This book is my attempt to present what I see as the foundation of experience design, which, despite the inevitable waves of change, has an interesting history, a solid structure, and certainly an intriguing future.
I wrote this book for those who are curious about experience design and seek a general understanding of its evolving multifaceted nature. This is not exclusively a prescriptive set of answers. In fact, the central themes of this book are interesting questions, which are yet to be answered--how does an impersonal relationship between companies and market audiences turn into a very personal product experience? What is the role of design and designers in fusing intangible motivations, needs, and emotions of companies and people with concrete products, to form a strong, lasting emotional connection between an individual and a product or brand?
The discovery process undertaken in this book involves forming a historical perspective. I reviewed relevant milestones throughout human evolution, which are like the lights marking a runway for a safe landing on a dark night. The seeds of much of what is done today, while appearing to be taken right off the pages of a science fiction book, have been planted a long time ago. Other important topics include the stakeholders, processes, methods, and tools that are involved in the practical, day-to-day activity of product design.
Finally, this book is also about the notion that while constant change, uncertainty, and ambiguity can be unnerving, these aspects of experience design are countered by opportunities for open-mindedness, curiosity, and creativity.
Chapter 1, Experience Design - Overview, introduces the reader to the emerging field of experience design (XD) and its evolution, by demonstrating the manifestations of XD in everyday life using contemporary and historical examples.

### Set problem
Condense the paragraph of the experience design preface that begins "The discovery process undertaken in this book" into a shorter version that keeps its main facts. The lines after this text are not required.

### Data extract
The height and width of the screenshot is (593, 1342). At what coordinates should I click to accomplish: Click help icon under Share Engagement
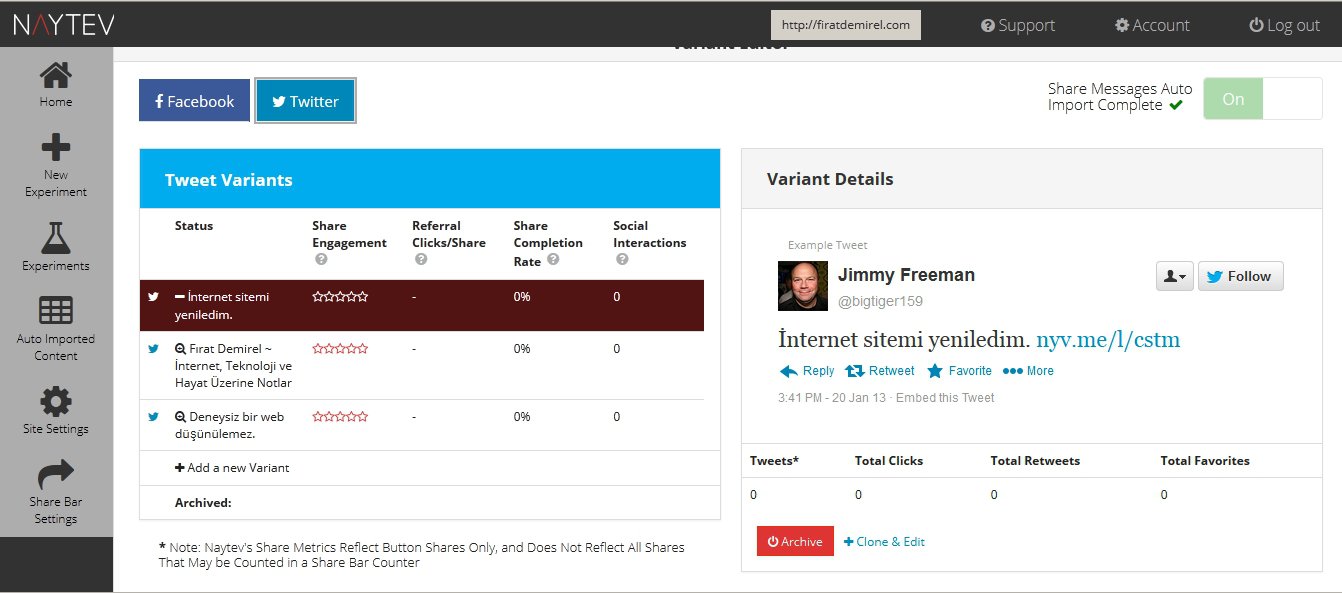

### Written answer
The book develops a historical perspective by reviewing key milestones in human evolution, which serve as guiding lights like runway markers at night. Much of today's work, though it seems drawn from science fiction, has roots planted long ago. The book also covers the stakeholders, processes, methods, and tools of everyday product design.